I still wonder how, exactly, we got through the worst of it. Until that week in March we built much of our family life around dining out. Weekly visits to PizzaHacker, with its cavernous dining room and chalkboard-painted walls, were a sacred ritual. We left the car at home and jumped on the bus for the earliest weekday reservations at Nopa, my pre-parenthood local, so we could squeeze three cocktails in before bedtime. Both of my girls spent late nights in their stroller bassinet tucked under a table at Bar Tabac in Brooklyn, previously the scene of most Sunday nights of my 20s, while I drank healthy pours of red wine and listened to live music pretending it was just like it used to be. It almost was. 

We had our misses, too: a Sunday evening at Zuni Cafe where we dared tempt fate by ordering the one-hour roasted chicken and paid for it with spilled milk, three plates of shoestring fries and a hastily boxed meal to go. A shattered glass and a very quick exit at a barbecue restaurant in Kansas City. One particularly epic double meltdown at Arca in Tulum that still managed to be the best meal of the last trip we took together two weeks before the world changed.

I never minded the tough nights because they made the good ones worth it. Our toddlers sitting starstruck, enamored by chefs working in an open kitchen.

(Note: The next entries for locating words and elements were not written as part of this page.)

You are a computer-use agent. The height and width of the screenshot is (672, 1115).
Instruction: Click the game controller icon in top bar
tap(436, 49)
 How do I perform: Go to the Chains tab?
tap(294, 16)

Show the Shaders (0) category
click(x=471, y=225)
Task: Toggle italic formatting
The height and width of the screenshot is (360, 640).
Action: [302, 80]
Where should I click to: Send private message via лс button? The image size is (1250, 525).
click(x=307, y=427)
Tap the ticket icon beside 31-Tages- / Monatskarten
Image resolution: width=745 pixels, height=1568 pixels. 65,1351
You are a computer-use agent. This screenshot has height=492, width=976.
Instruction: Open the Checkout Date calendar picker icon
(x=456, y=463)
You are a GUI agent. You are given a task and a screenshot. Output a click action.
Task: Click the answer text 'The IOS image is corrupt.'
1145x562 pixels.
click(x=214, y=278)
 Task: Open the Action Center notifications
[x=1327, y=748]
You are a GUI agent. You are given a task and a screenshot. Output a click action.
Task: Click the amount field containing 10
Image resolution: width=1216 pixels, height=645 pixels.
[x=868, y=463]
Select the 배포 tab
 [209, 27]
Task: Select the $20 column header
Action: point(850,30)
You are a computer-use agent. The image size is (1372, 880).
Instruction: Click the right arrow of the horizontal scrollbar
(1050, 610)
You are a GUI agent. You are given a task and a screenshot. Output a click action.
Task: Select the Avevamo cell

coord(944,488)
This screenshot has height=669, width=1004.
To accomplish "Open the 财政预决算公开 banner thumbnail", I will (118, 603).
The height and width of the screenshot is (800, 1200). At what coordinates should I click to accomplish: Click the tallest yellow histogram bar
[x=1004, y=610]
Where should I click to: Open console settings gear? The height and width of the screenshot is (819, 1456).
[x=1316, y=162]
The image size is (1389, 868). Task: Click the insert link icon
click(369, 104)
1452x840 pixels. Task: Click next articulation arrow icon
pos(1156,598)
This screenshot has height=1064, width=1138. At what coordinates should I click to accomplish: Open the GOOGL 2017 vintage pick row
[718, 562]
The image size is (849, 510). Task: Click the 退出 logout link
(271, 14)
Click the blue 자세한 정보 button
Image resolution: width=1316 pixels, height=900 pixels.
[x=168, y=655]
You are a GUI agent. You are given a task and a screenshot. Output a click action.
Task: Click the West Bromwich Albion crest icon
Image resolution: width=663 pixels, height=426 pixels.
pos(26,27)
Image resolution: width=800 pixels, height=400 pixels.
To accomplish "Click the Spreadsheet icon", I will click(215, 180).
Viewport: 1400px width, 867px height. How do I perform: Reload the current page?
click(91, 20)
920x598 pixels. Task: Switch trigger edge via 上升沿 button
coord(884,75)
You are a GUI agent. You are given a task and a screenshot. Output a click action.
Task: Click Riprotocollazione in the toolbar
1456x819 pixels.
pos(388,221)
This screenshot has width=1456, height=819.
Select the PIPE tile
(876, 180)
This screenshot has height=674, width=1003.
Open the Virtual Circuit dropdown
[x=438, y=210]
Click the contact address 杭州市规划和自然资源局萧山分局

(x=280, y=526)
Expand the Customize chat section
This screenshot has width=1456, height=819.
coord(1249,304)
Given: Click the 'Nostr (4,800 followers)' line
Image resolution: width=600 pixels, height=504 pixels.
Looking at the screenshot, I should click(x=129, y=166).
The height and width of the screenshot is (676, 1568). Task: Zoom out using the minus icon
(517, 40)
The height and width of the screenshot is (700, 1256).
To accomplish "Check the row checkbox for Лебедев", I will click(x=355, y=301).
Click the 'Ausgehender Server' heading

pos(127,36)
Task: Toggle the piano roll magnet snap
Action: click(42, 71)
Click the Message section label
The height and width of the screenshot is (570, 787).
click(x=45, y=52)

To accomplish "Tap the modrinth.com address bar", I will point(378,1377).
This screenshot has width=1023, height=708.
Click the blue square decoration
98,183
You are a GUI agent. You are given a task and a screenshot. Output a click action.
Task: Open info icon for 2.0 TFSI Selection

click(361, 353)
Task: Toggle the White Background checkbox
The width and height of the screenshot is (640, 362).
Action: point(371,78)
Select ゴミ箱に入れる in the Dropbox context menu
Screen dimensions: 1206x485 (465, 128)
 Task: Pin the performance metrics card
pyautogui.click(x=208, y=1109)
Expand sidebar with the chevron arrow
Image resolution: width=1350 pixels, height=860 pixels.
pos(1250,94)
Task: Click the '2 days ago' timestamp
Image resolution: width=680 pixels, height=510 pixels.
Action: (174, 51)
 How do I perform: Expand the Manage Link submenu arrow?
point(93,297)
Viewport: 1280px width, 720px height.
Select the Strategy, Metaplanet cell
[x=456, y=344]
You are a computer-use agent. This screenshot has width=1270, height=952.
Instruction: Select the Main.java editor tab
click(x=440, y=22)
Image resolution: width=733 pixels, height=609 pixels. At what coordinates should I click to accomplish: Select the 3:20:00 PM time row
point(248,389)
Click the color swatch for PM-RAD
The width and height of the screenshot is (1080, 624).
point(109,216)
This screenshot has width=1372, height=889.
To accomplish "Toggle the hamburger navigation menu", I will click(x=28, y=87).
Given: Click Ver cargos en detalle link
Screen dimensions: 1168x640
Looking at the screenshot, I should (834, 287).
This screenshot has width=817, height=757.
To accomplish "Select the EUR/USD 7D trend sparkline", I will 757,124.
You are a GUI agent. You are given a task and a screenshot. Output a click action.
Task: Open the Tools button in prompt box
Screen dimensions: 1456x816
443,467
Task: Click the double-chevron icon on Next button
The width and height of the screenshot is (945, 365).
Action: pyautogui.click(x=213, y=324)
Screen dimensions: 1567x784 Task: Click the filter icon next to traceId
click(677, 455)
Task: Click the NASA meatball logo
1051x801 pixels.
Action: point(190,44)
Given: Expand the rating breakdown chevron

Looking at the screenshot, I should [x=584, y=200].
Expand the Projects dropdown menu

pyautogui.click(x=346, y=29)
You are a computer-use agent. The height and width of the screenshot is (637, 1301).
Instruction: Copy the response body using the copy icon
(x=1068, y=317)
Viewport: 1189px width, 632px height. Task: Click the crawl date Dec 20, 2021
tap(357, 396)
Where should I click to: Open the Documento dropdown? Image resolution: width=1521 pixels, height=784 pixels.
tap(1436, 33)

One kid sneaking a bite of broccoli to mixed reviews, then watching her face light up after a taste of salmon from my plate. Even buttered pasta tastes better at a restaurant — any three-year-old knows this.

Suddenly it was gone. My family hunkered down at home as restaurants covered windows with plywood. My daughters’ brief love affair with restaurants was over just as it was starting. They missed them, too. My oldest asked when we could go back to PizzaHacker before she asked when she could go back to preschool. 

Motherhood is a life of startling changes. Nothing is predictable. Everything’s under control until the moment it isn’t. In this way, the upheaval of those early pandemic days wasn’t a foreign feeling; it was another set of unfamiliar guardrails put on my life due to circumstances mostly outside of my control. 

After my first daughter was born, to simply make it through a restaurant meal was honoring my sense of self. Snuggling her close in a carrier, dropping crumbs on her head, I invited her into my life, the only one I knew. As she grew, she introduced her baby sister to the same pizza crusts and guacamole that made up her earliest restaurant memories. This was our family’s rhythm, and to live in it reminded me that I didn’t have to lose an important part of myself simply because I chose to be a mother. This is what the pandemic took from us. 

My girls are two and four now. For Mother’s Day on Sunday, they say they can’t wait to go eat outside at “a real restaurant.” I know they’ll pick at their plain pasta and bicker and maybe spill their milk. I know they’ll each ask to use the bathroom at least twice, just so they can step inside and stroll past the kitchen to the back of the restaurant, to look at the tables, to take it all in. My husband will offer to accompany them, to leave me with a rare moment of quiet and my Mother’s Day champagne. But this time, I think I’ll join them.